Michael Cheika: ready and able

And so the great day has dawned. The day that a considerable proportion of the population of the eastern province has for so long looked forward to, the day of a showpiece event in what for better and frequently for worse remains the undisputed national sport. Yes, Kildare and Offaly go head to head at O’Moore Park this afternoon in the first round of the Leinster football championship and it’s live on RTÉ Two. Don’t miss it unless you’ve got something better to be doing.


Oh. Right. Take Two. And so the great day has dawned, the day that a considerable proportion of the population of the eastern province etc. Yes, the national team of Dublin 4 are Holy Grail-chasing in Edinburgh and the Sky Sports panel – Paul Wallace among them, his Belgrano faux pas of three weeks ago forgiven if not forgotten – are there to pass comment. Now how any team calling itself Leinster could take the field without the services of Tommy, JJ, Cha and Henry, without Damien Fitzhenry in the number one jersey and without James Young of Laois on the long-range placed balls, is in the opinion of this column absolutely incomprehensible, but maybe that’s just us. Correction: that’s certainly just us.
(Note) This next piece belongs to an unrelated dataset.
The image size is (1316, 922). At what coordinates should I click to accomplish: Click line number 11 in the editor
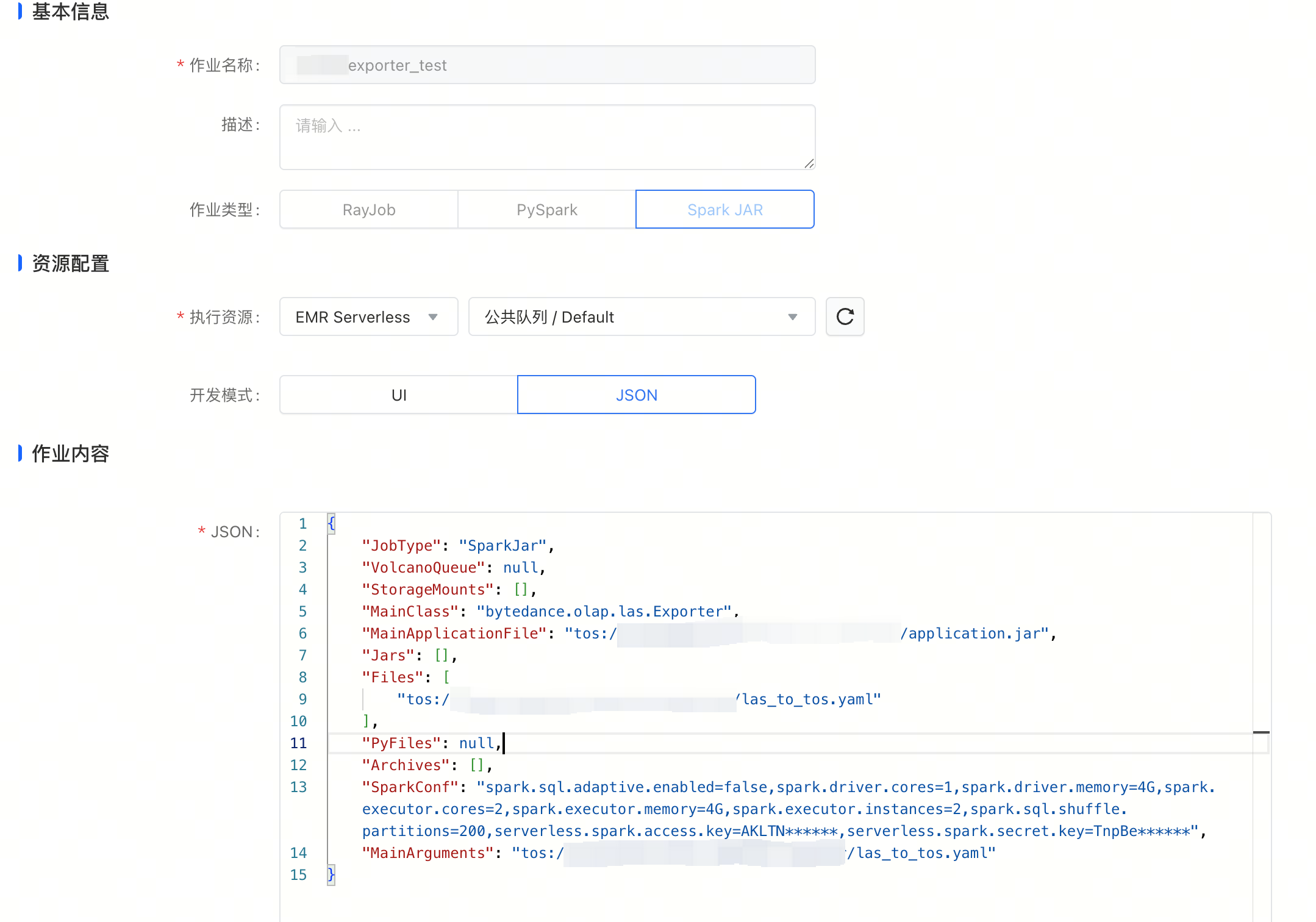tap(298, 743)
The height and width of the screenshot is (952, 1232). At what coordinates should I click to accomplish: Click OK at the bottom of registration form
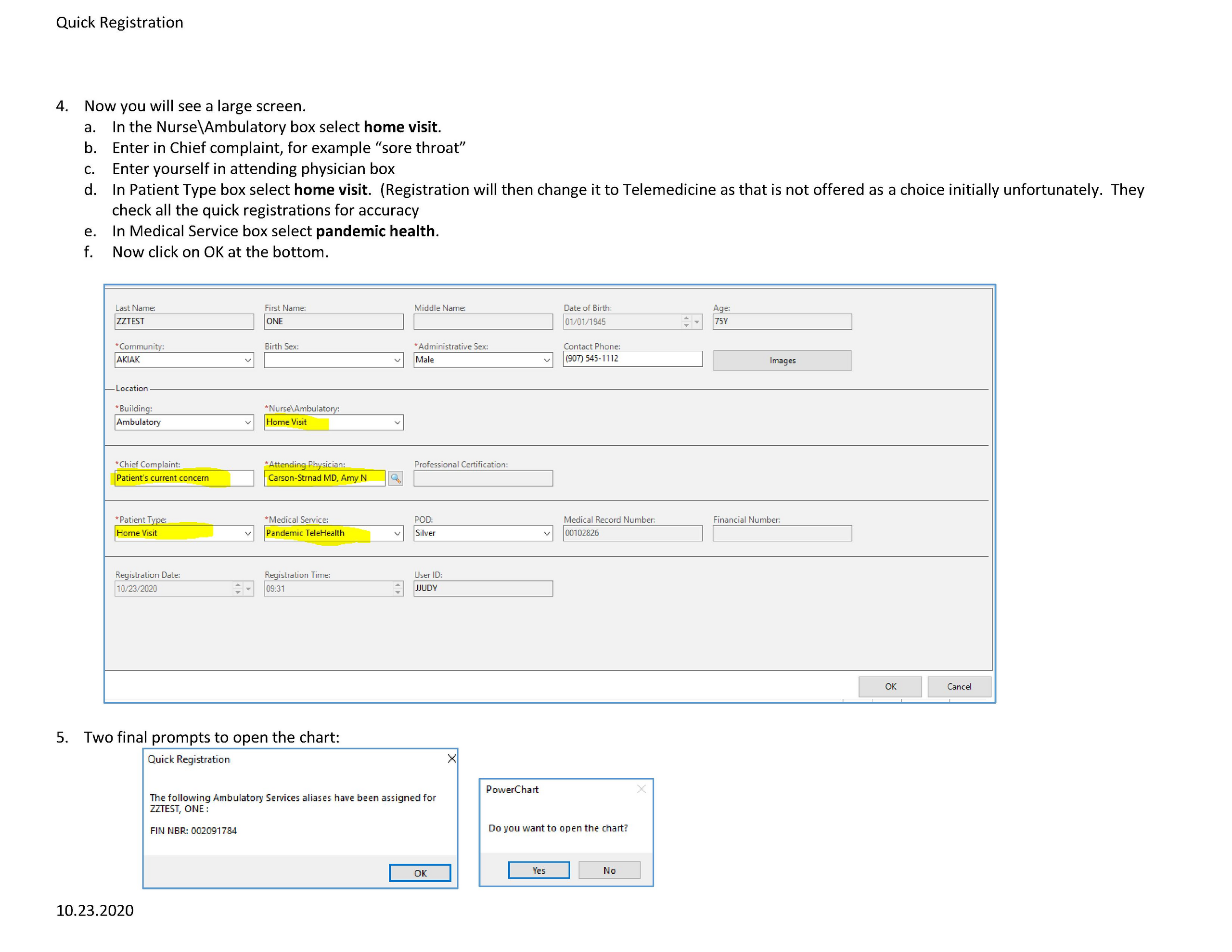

Anyway. Dewi Morris lauds Leicester’s “dogged determination”; Will Greenwood nominates Rocky Elsom as the player of the tournament; and Michael Cheika, taking a leaf out of the Declan Kidney manual, offers nicely measured pre-match comments to the effect that the semi-final is history and that Leinster will have to be ready for everything Leicester throw at them. His interviewer, who’s either gone to a posh school or has watched Dead Poets Society once too often, asks Cheika if he’s told his players to carpe the diem. “I didn’t have to,” Cheika replies.


The thumbs-up from Greenwood soon takes on the proportions of the chairman’s vote of confidence: the first ball Elsom gets he contrives to knock on. Within moments, however, Elsom is rampaging forward like that orc in the closing stages of The Fellowship of the Ring and Brian O’Driscoll drops the first score of the game.


There’s more where that came from. Leinster dominate the opening half-hour with Johnny Sexton pulling the strings and weighing in for good measure with a monstrous drop-goal from somewhere near the Leith docks, yet somehow the interval sees Leicester retire 13-9 ahead. It would be a mystery, not to mention a travesty, were this any other team. It’s that “dogged determination” Morris mentioned, the “ruthless efficiency” cited by Greenwood. “Leicester know how to absorb things and they just grind it,” Morris explains. The history books do tell us that the Roundheads beat the Cavaliers, after all. Damn.


Just when it seems that Leinster are in danger of becoming detached early in the second half, Jamie Heaslip gets over for a try that Sexton converts. Sixteen points apiece and all to play for. There’s only one more score, a Sexton penalty on 70 minutes that appears to be going wide until it drifts back inside the far upright at the last moment. The Cavaliers spend the final 10 minutes closing it out. “You couldn’t argue that they were the better team on the day,” Stuart Barnes announces. As if to prove that Greenwood did indeed know whereof he spoke, Elsom is named man of the match. Irish rugby’s cup in 2009 runneth over and the Lions tour is still to come.


But first, Kildare and Offaly today. Shame it won’t have Rocky Elsom though.